*EXERCISE DETAILS*:
Take the entries below and print, exactly, the stretch from the line containing "[Compartir en Pinterest] (326, 292)" through the line containing "[Anunciador remoto para paneles 2008FS, 2050FS", both included.

*MATERIALS PROVIDED*:
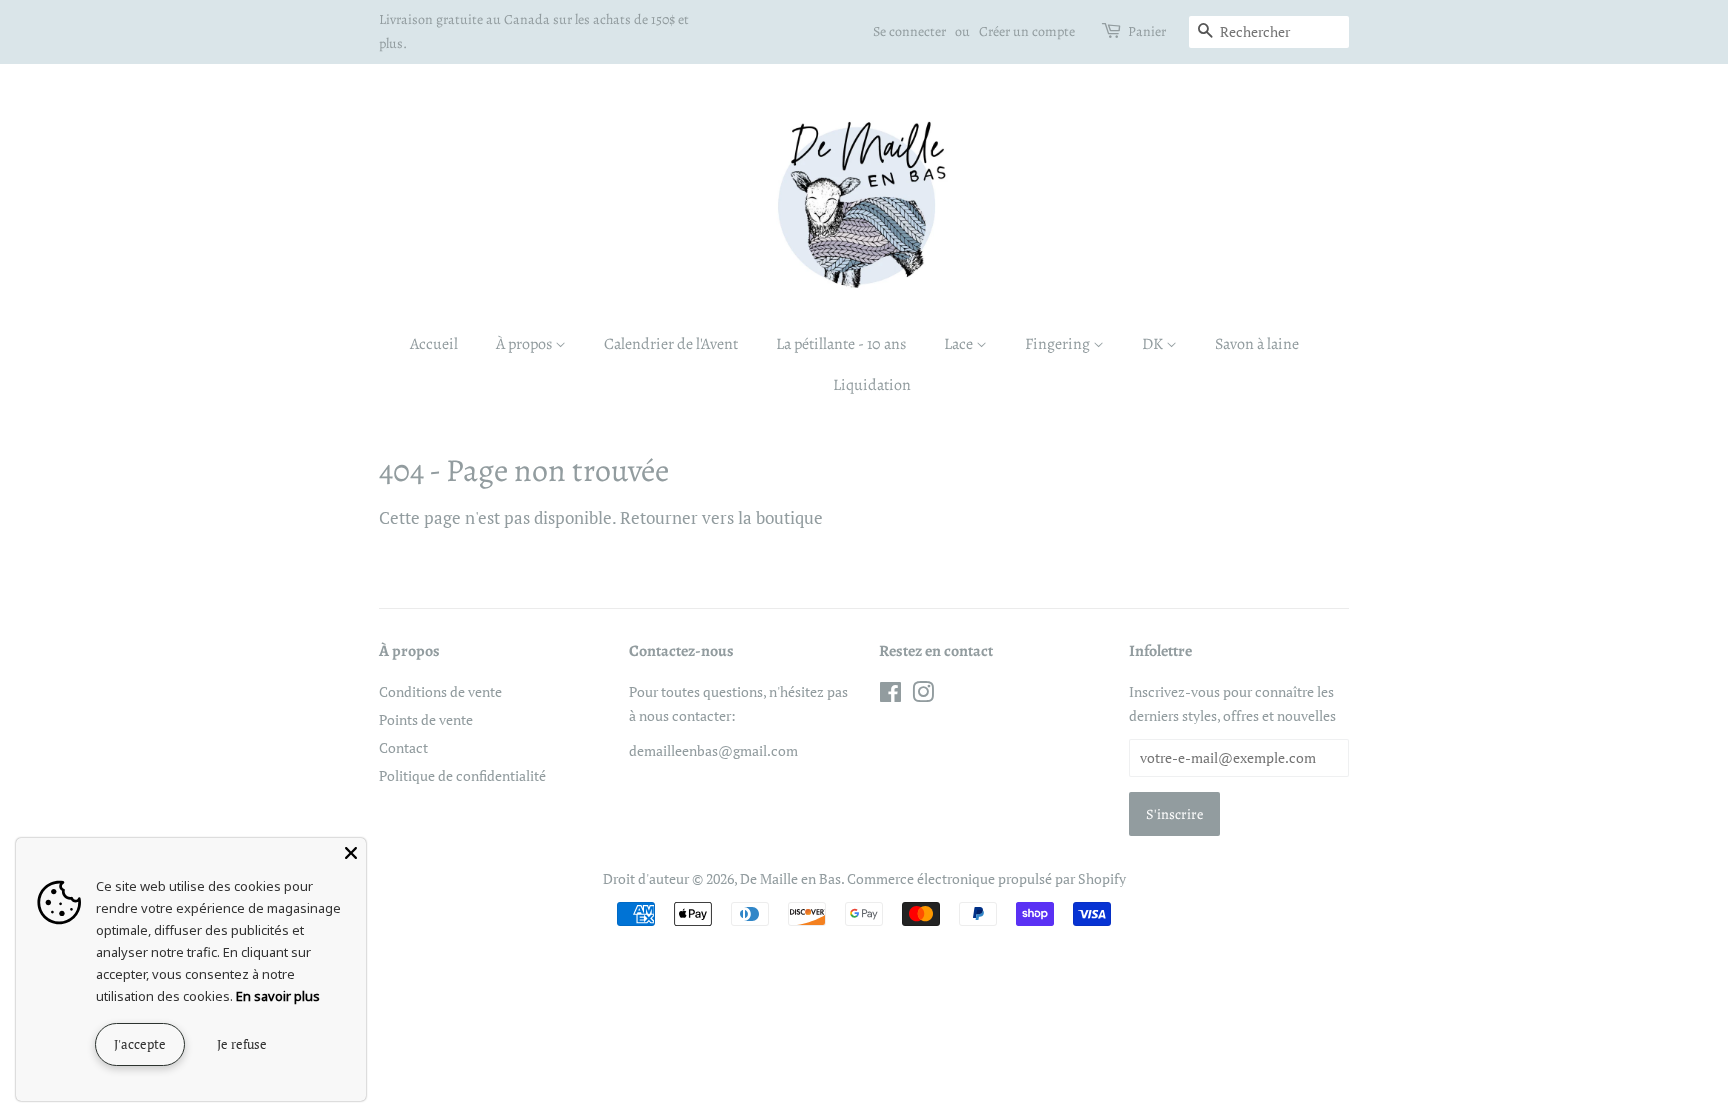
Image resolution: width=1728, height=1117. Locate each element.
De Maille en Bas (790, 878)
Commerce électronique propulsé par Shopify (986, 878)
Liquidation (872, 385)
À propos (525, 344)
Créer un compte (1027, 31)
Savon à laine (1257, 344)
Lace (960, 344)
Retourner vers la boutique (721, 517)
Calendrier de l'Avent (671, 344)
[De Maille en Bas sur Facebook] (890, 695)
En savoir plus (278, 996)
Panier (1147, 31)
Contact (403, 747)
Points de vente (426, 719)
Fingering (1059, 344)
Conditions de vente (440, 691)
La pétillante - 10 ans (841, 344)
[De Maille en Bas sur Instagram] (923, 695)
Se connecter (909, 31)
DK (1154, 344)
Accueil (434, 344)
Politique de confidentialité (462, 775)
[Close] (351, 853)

--

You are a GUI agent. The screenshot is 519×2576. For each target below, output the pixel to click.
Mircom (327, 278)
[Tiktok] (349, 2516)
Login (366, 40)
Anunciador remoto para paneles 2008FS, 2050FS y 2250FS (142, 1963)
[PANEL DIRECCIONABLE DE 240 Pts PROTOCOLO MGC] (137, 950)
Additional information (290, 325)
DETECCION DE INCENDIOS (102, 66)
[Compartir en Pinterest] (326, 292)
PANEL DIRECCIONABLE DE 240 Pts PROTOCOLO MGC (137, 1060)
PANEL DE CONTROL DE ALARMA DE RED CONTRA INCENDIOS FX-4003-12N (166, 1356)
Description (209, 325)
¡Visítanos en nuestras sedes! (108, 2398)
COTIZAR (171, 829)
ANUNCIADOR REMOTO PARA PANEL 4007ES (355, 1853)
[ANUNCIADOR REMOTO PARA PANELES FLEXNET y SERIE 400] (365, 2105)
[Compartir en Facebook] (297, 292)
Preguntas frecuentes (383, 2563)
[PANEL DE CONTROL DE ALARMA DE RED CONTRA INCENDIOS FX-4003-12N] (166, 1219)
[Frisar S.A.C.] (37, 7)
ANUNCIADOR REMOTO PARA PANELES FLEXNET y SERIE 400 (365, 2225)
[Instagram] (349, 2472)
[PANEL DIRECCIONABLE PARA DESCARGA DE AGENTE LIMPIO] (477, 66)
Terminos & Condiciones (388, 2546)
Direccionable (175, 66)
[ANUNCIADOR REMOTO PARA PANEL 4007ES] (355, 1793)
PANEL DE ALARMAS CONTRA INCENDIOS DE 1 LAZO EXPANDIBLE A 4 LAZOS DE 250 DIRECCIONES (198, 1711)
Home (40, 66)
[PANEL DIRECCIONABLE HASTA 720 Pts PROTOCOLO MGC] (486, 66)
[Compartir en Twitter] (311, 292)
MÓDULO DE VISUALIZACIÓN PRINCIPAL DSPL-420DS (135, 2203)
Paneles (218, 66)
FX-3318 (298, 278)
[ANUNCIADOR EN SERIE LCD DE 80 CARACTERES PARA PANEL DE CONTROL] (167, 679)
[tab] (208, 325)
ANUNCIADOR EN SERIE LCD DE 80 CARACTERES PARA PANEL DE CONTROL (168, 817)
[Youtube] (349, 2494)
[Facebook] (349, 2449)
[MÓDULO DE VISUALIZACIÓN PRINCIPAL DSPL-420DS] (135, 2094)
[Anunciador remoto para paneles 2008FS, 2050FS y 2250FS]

*SOLUTION FOR THIS PROBLEM*:
[Compartir en Pinterest] (326, 292)
PANEL DIRECCIONABLE DE 240 Pts PROTOCOLO MGC (137, 1060)
PANEL DE CONTROL DE ALARMA DE RED CONTRA INCENDIOS FX-4003-12N (166, 1356)
Description (209, 325)
¡Visítanos en nuestras sedes! (108, 2398)
COTIZAR (171, 829)
ANUNCIADOR REMOTO PARA PANEL 4007ES (355, 1853)
[ANUNCIADOR REMOTO PARA PANELES FLEXNET y SERIE 400] (365, 2105)
[Compartir en Facebook] (297, 292)
Preguntas frecuentes (383, 2563)
[PANEL DE CONTROL DE ALARMA DE RED CONTRA INCENDIOS FX-4003-12N] (166, 1219)
[Frisar S.A.C.] (37, 7)
ANUNCIADOR REMOTO PARA PANELES FLEXNET y SERIE 400 (365, 2225)
[Instagram] (349, 2472)
[PANEL DIRECCIONABLE PARA DESCARGA DE AGENTE LIMPIO] (477, 66)
Terminos & Condiciones (388, 2546)
Direccionable (175, 66)
[ANUNCIADOR REMOTO PARA PANEL 4007ES] (355, 1793)
PANEL DE ALARMAS CONTRA INCENDIOS DE 1 LAZO EXPANDIBLE A 4 LAZOS DE 250 DIRECCIONES (198, 1711)
Home (40, 66)
[PANEL DIRECCIONABLE HASTA 720 Pts PROTOCOLO MGC] (486, 66)
[Compartir en Twitter] (311, 292)
MÓDULO DE VISUALIZACIÓN PRINCIPAL DSPL-420DS (135, 2203)
Paneles (218, 66)
FX-3318 (298, 278)
[ANUNCIADOR EN SERIE LCD DE 80 CARACTERES PARA PANEL DE CONTROL] (167, 679)
[tab] (208, 325)
ANUNCIADOR EN SERIE LCD DE 80 CARACTERES PARA PANEL DE CONTROL (168, 817)
[Youtube] (349, 2494)
[Facebook] (349, 2449)
[MÓDULO DE VISUALIZACIÓN PRINCIPAL DSPL-420DS] (135, 2094)
[Anunciador remoto para paneles 2008FS, 2050FS y 2250FS]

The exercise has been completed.